## SET EXERCISE
Return the stretch of the China travel passage below from "I had started" through "the earth’s climate.", copied word for word.

## PASSAGE

[start]

It took a bit longer than originally hoped, but I knew that this time I was leaving Australia for a long time. I had a return ticket with a 12 month used-by date that I knew I wouldn’t be using — Europe beckoned. Cooler climes and infinite possibilities awaited, namely more culture and less sport. But that could wait an extra month — the flight to Europe had to stop somewhere, so why not check out the surroundings? China, circa 2005, was not to be missed — mid take-off, reaching for modernity, rewriting the world’s statistics in the process. More than fifty cities with over five million inhabitants. Half the world’s construction cranes remodelling Shanghai, and Beijing in the midst of it’s pre-Olympics makeover.

I had started in Shanghai, loved it, and then taken the overnight train to Beijing. After being rattled by even more jackhammers I then opted for an Air China flight south to go and see some of the minority peoples of China — the ancient city of Dali, the beautiful mountains and rivers outside Guilin, and one of the true wonders of the world, the rice terraces of Longji –– where agriculture began, where we in fact first started to alter the earth’s climate.

But I didn’t understand much of that then as I ignorantly did my bit to alter the earth’s climate too. Hopping around China by plane was literally like taking a bus. Albeit a rickety old bus driven by a one-eyed, one-armed bandit. Buying plane tickets just days before departure always seemed to ensure an impossibly good deal — thirty dollars here, forty dollars there — it was just too easy. The landings were far from smooth though — as if every pilot you ended up with was on his first training day. On one flight I was sitting next to a Frenchman who had a pilots license. He was pretty sure that this tight-leftward-bank-whilst-still-ascending-maneuver that our pilot was currently executing was well beyond the realms of accepted practice in order to maintain our climb and not just literally drop out of the sky. It wasn’t a reassuring observation.

But we arrived, this time to Guangzhou, en-route to meet my father with one more flight from Guangzhou to Wenzhou, where I would be greeted by a driver, holding my name up on a card at the airport. I’d seen so many other Westerners received that way at airports in China, I can’t say I wasn’t excited to get the same royal treatment myself.

[end]

## MATERIAL SHOWN

[start]

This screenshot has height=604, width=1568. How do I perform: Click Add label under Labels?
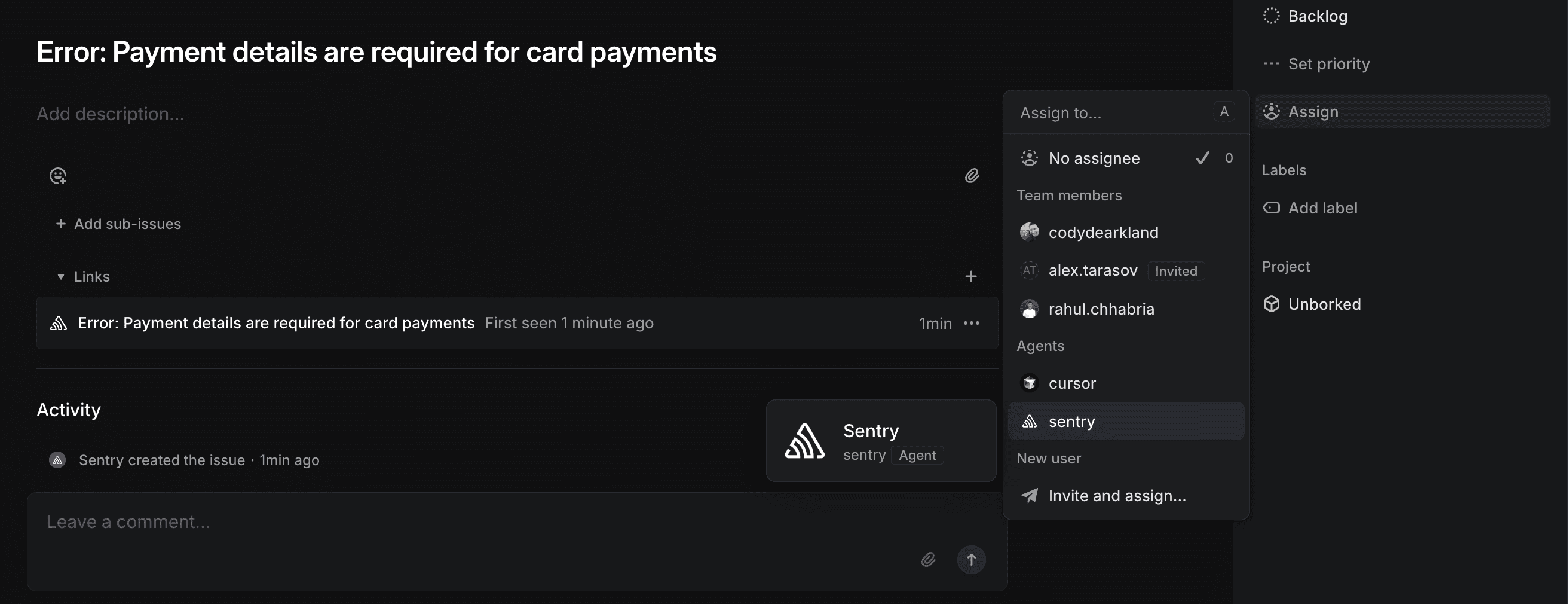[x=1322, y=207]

[end]
[start]

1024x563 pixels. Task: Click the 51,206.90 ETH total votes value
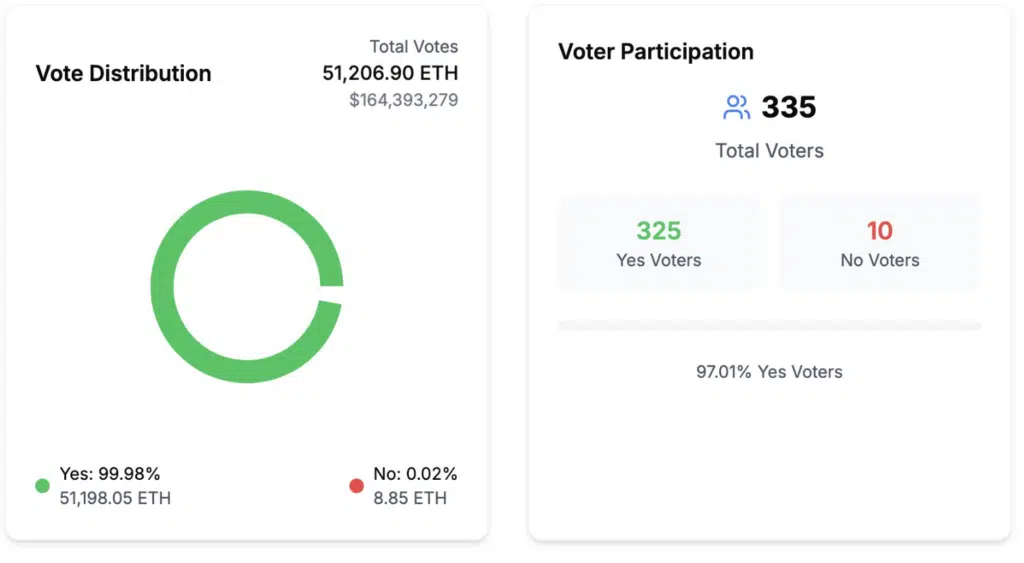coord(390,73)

[end]

## ANSWER TO THE PROBLEM
I had started in Shanghai, loved it, and then taken the overnight train to Beijing. After being rattled by even more jackhammers I then opted for an Air China flight south to go and see some of the minority peoples of China — the ancient city of Dali, the beautiful mountains and rivers outside Guilin, and one of the true wonders of the world, the rice terraces of Longji –– where agriculture began, where we in fact first started to alter the earth’s climate.